Grief is a strange emotion. It’s hard to pin down, it’s hard to explain. Grief is also something you don’t think much about unless you or someone you know is going through it.
With my team, the Montreal Canadiens, being eliminated from the Stanley Cup playoffs Monday night, I’m finally facing the stages of grief that go along with being eliminated from Cup contention. It’s a hard road, and I’m not sure how long it’s going to take me but I thought I would take a look at how the process works. Even if your team has already been eliminated (or didn’t make the playoffs at all), you might still be caught up in some of these stages. Even though the stages are presented in linear order, you might be in more than one stage at a time, or you might experience them in a different order, but everyone goes through them at some point.
Stage 1: Denial
This didn’t happen, did it? My team is still going to be playing playoff hockey even though it’s 90F (32C) here today, right? If I don’t read the articles, if I don’t talk to other fans, then it isn’t real. This stage will take awhile for me. I’m avoiding reading about it in the paper. I’m avoiding my favourite website. I’m avoiding (as much as possible) talking to other fans. I’m even staying off Twitter because I can’t handle facing the possibility that Monday night wasn’t just a horrible nightmare.
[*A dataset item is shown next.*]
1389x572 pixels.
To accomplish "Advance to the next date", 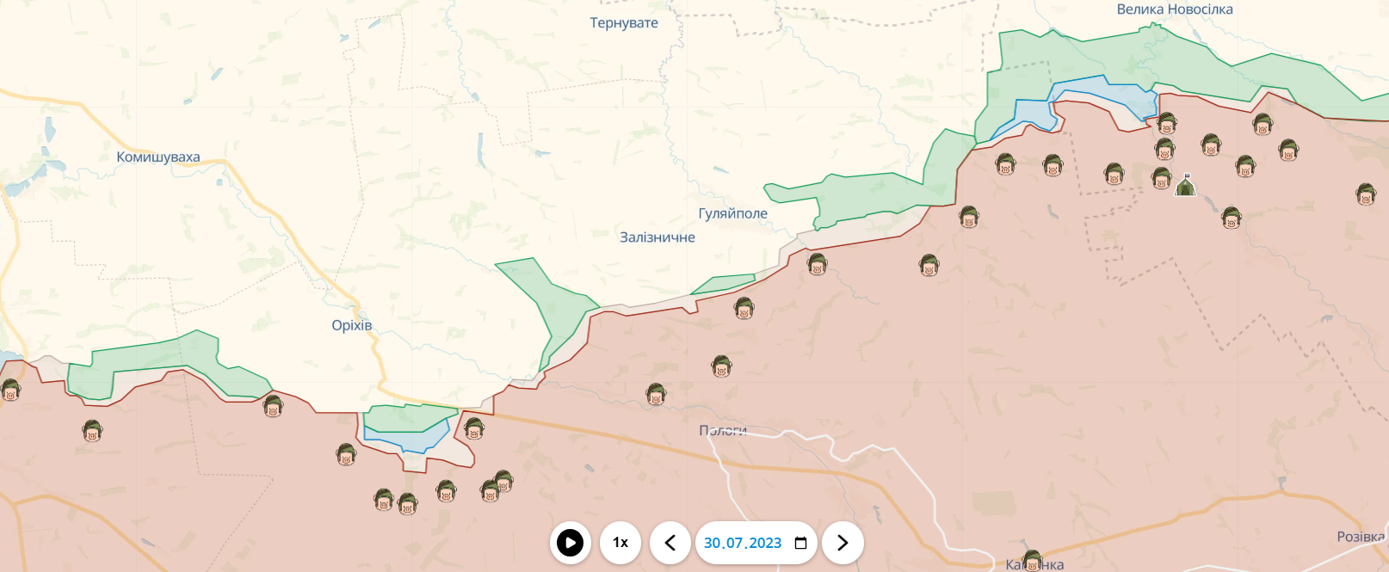I will 843,543.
For some, this stage might be quicker – especially if you were already resigned to losing before it happened (as at least some Sharks fans were). If you were not prepared for the loss (I think many Caps, Pens, and Bruins fans might fall into this one), this stage might be longer.
Stage 2: Anger
Oh boy. This one is VERY familiar to hockey fans. I think that Stage 2 can overlap a bit with Stage 1. I know that I lashed out a bit last night in anger with a bit of an uncharacteristically nasty tweet. It really isn’t in my nature to be angry or to hate on the opponent, but it’s hard not to immediately following elimination. There is a burning core inside of me that wants nothing more than to see the Flyers LOSE and LOSE BADLY in the SCF. I think everyone experiences anger to different degrees – it can be physical, like punching walls, or verbal, as is the case with spewing vitriol towards the team that eliminated your team. It’s easier to be angry at the victorious opponent than to turn inwards and examine why your team lost. That will come later…
Stage 3: Bargaining
This stage definitely happened for me before the demise of my team. I have never been superstitious, but somehow these playoffs turned me into a crazy lunatic who had to do things a certain way – wear a certain thing, eat a certain meal, do tequila shots for goals in elimination games (hey, it worked 5 times!)… If I could do everything right, then my team would come through for me. There was begging, there was wishing, and there was praying. I would do whatever it would take if it meant that my team would win another game. Of course, in hockey, this stage is both the most familiar while also being the most futile. What I do in the comfort of my living room has exactly ZERO effect on the outcome. But I still do it, and I still worry when I have to deviate from my carefully composed plan. Maybe the Canadiens lost because I was in Toronto and was unable to make my customary visit to The Rocket in The Forum before games. Maybe I wore the wrong player on my back. Maybe I drank the wrong drink. These thoughts won’t stop running through my head!
Stage 4: Depression
This one hit pretty much immediately for me. I think it’s going to be a constant companion as I work through my playoff elimination grief. I love this team in a way that only other hockey fans can understand. My boys played with so much heart and desire, knocking off two powerhouse teams before hitting a brick wall. Even though they overachieved in everyone’s eyes, it’s still sad that their run is over. When I thought of those guys packing up their gear and leaving the Bell Centre, I got a bit weepy. I won’t get to watch any more Habs games on RDS (the French commentary is so much more exciting than in English!). I won’t get together with other Habs fans to cheer on the team (until the fall when it all starts up again). Of course, this all feels very selfish. All I can think about is all the things I won’t have now that the season is over, but I think it’s important to grieve the things I will lose, while still acknowledging that the players on the Habs roster have lost so much more than I did.
Stage 5: Acceptance
The final stage of grieving your teams’ too-early exit from the playoffs is acceptance. It happened. They lost. They will not play another game this season. They will not hoist the Stanley Cup. The other team was victorious, and that’s the way it goes. Of course, there will be fans of 29 teams in this situation, whether it’s because their team didn’t make it into the playoffs, or following playoff elimination. I think that this stage may take some people longer to reach than others. I can understand why it might take some Bruins fans longer – after being so close to victory, it was snatched from their grasp. That had to be a huge disappointment. I would probably run with anger for a while if I were a Bruins fan. But once you do get to the point of acceptance, then the real evaluation of what happened can begin. I’m not ready to examine why the Habs lost. Deep inside, I know why they lost. When I’m ready to accept that they DID lose (since I’m still stuck in Stage 1 over here), then I’ll be ready to talk about it.
How are you dealing with your playoff elimination grief? I’d love to hear how you move on after your team is eliminated.